● Brief:
Repeat the records below exactly as they appear, leaving out any pictures.

** Opening Excerpted records block **

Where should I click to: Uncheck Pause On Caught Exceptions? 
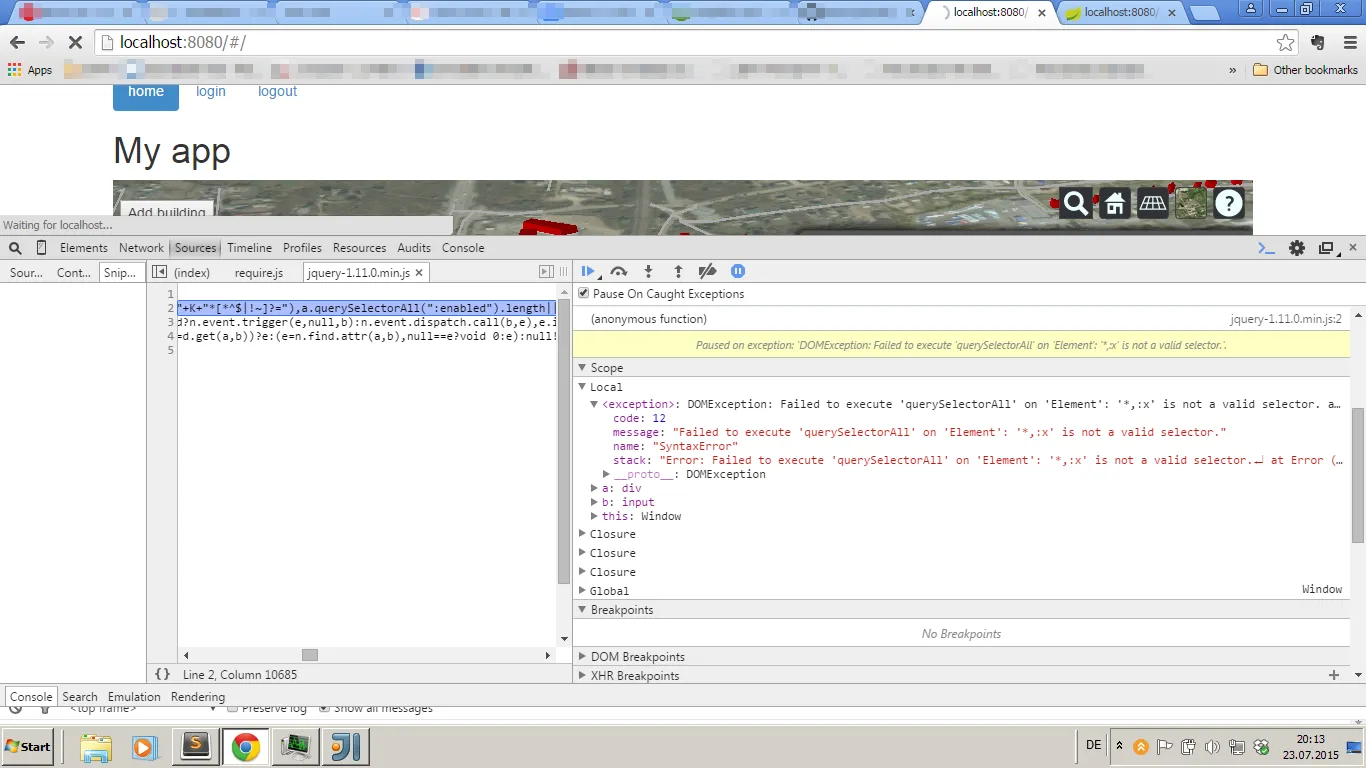tap(584, 294)
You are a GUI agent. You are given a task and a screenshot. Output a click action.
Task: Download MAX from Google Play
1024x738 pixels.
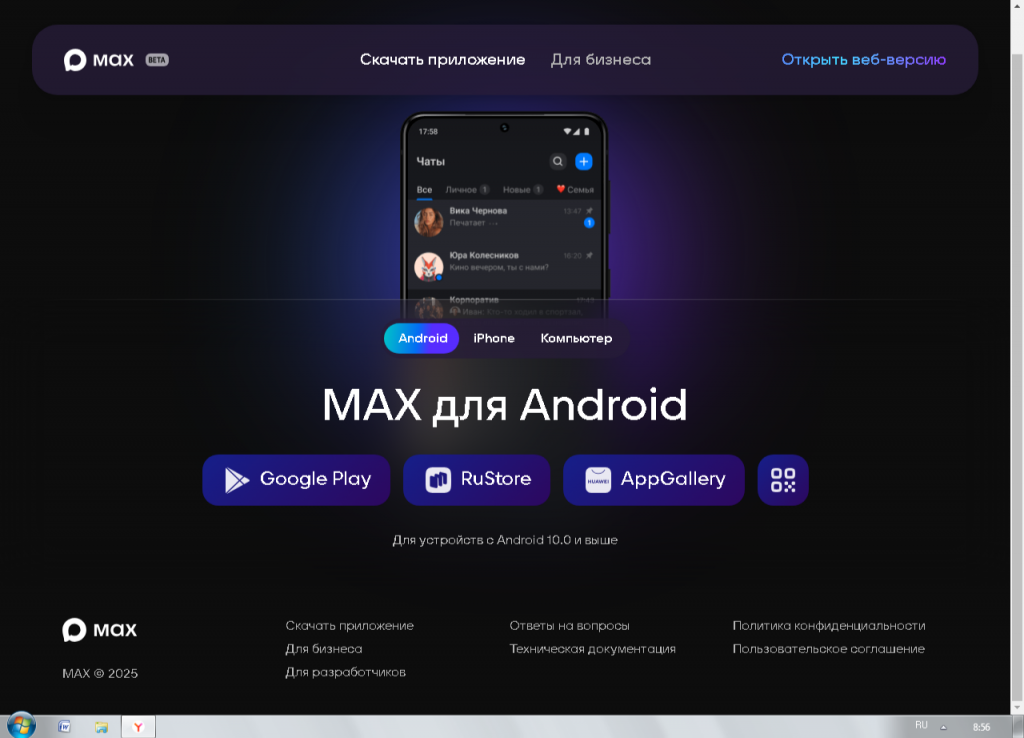[x=297, y=480]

** Closing Excerpted records block **

● Problem solution:
Where should I click to: Uncheck Pause On Caught Exceptions? 
tap(584, 294)
You are a GUI agent. You are given a task and a screenshot. Output a click action.
Task: Download MAX from Google Play
1024x738 pixels.
[x=297, y=480]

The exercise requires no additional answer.